• _Data in this exercise_
__________

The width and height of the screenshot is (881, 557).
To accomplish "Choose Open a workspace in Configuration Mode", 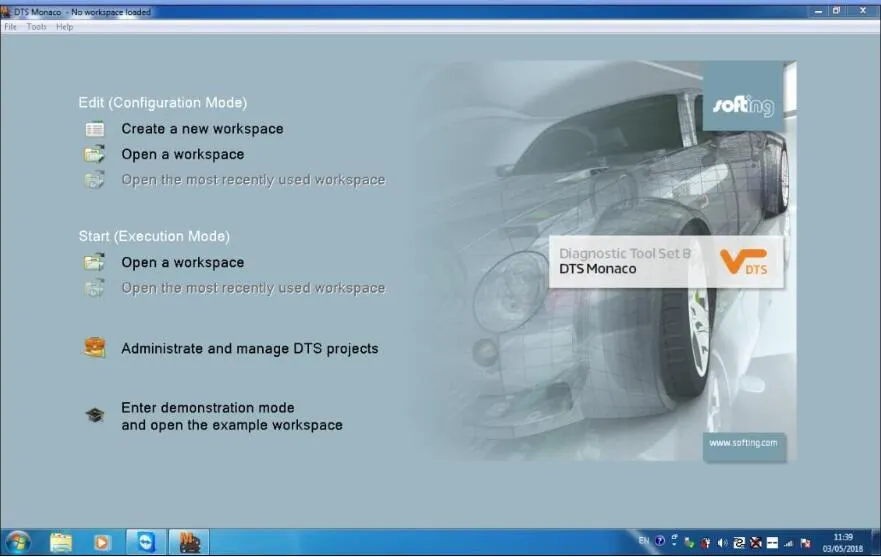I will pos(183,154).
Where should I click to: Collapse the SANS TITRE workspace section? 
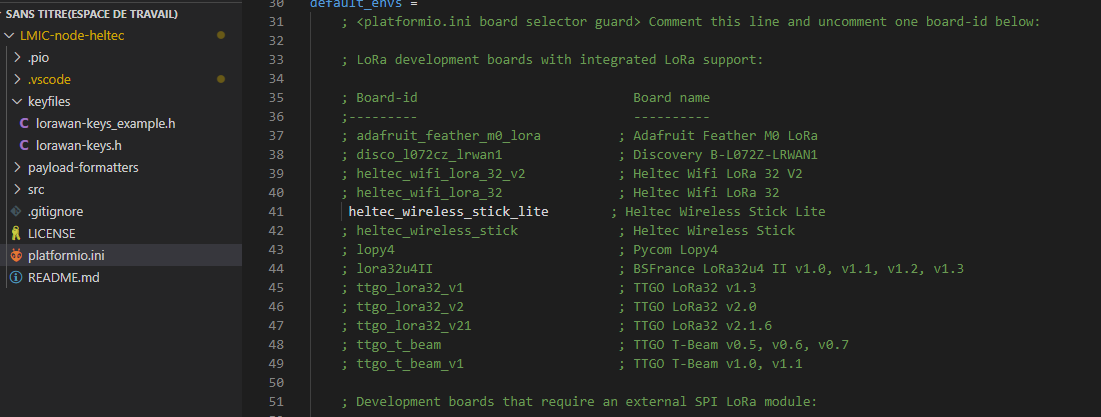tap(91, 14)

__________

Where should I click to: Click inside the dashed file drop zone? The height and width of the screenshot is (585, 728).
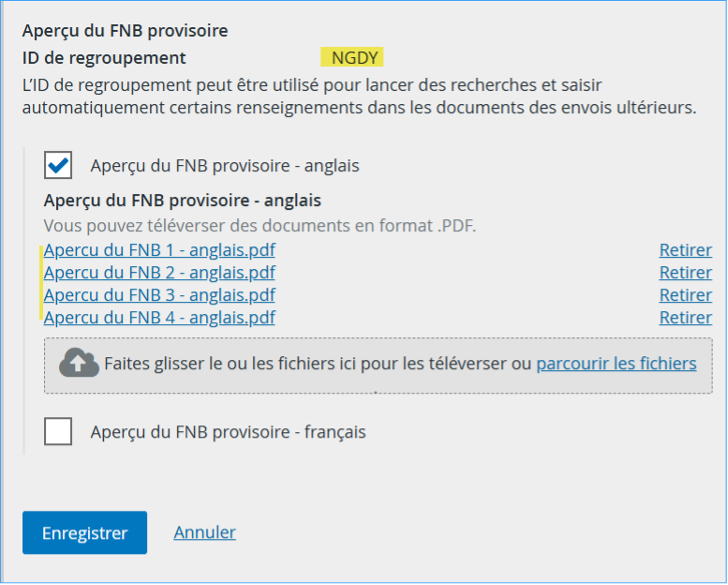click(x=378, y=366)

__________

• _Task details_
Starting at the line that contains "Where should I click to: Collapse" and ending at the line that contains "tap(91, 14)", render the material as a JSON list of strings with one string per line and blank lines dropped. Leave the pictures out.

• _Full answer_
[
  "Where should I click to: Collapse the SANS TITRE workspace section? ",
  "tap(91, 14)"
]